If you suspect plagiarism, please send the teacher a message immediately and let them know which student and where the plagiarism is located in their essay. Teachers have their own procedures for handling plagiarism. Your job is simply to alert them. Here are some potential signs of plagiarism, according to MIT’s Comparative Media Studies Writing Center:

  • Unusual phrasings
  • Noticeable unevenness of style (some very sophisticated sentences followed by some amateurish ones)
  • Concepts that seem too sophisticated for the level of the class
  • Unclear or incorrect sources listed in the bibliography
  • A writing style or diction choice in a particular paper that seems inconsistent with that found in other samples of the student’s writing  
  • Please note: It is NOT your responsibility as a Graider to identify the source of the plagiarism. Please do not copy and paste student work into free, online plagiarism detectors. While this may seem like the diligent thing to do, you may not share student work with any third party - including services like these.

Incomplete Work

If you come across work that is incomplete, please send the teacher a message immediately and be sure to include the student’s name in your message. The teacher may be able to upload a completed version of the work, or they may have their own procedure for handling incomplete work (depending on how much the student has written.)
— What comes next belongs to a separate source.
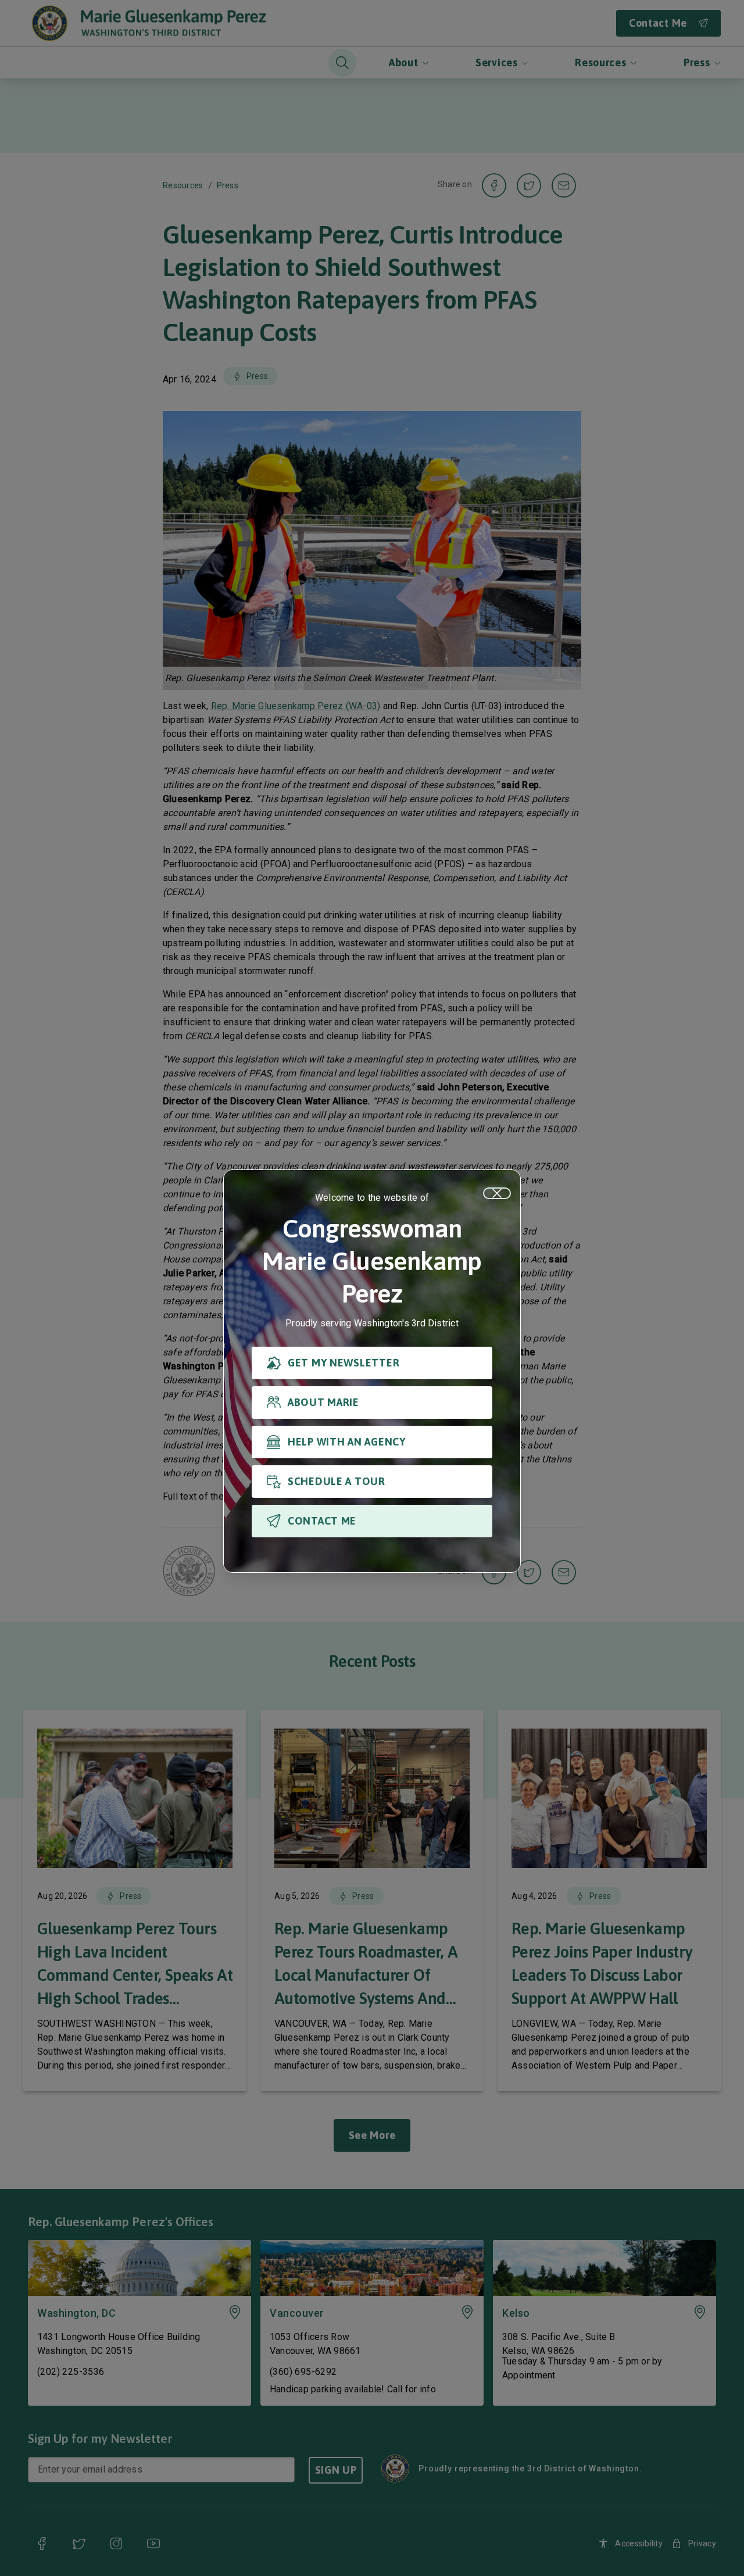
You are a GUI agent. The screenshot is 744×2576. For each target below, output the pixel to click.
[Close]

It can be challenging to provide constructive feedback on work that is incomplete, but you still need to engage the student based on what they have written. Students are more likely to read a personal note than a coded teacher response. Simply remarking “incomplete assignment” - while potentially the most accurate statement - will not motivate or encourage students to keep working. To be effective, students need to hear what the Graider is trying to say. Try your best to give them praise on what they did - and encourage them to persist. 

Carol Jago, the author of Papers, Papers Papers, gives the following example of feedback for incomplete work:

Dear student,

Intriguing title and introduction. You make me want more - much, much more. Fulfilling the demands of this assignment requires an essay that is at least twice as long as what you have written here. It’s not that longer is always better but without development you essay is incomplete. Next time be sure to include concrete examples to support your thesis.

Sensitive Student Work

Student writing provides opportunities for students to be vulnerable. When you are reading and grading student writing, it is possible you will encounter personal accounts or hints at violence, self-harm, abuse, neglect, bullying, or other similarly sensitive content. If you encounter this or suspect a student may need help, it is your responsibility to immediately send a message to the teacher. Include the student’s name so that the teacher is aware of the situation and can check in with the student and follow up as necessary. This is absolutely critical in cases where a student may be in danger.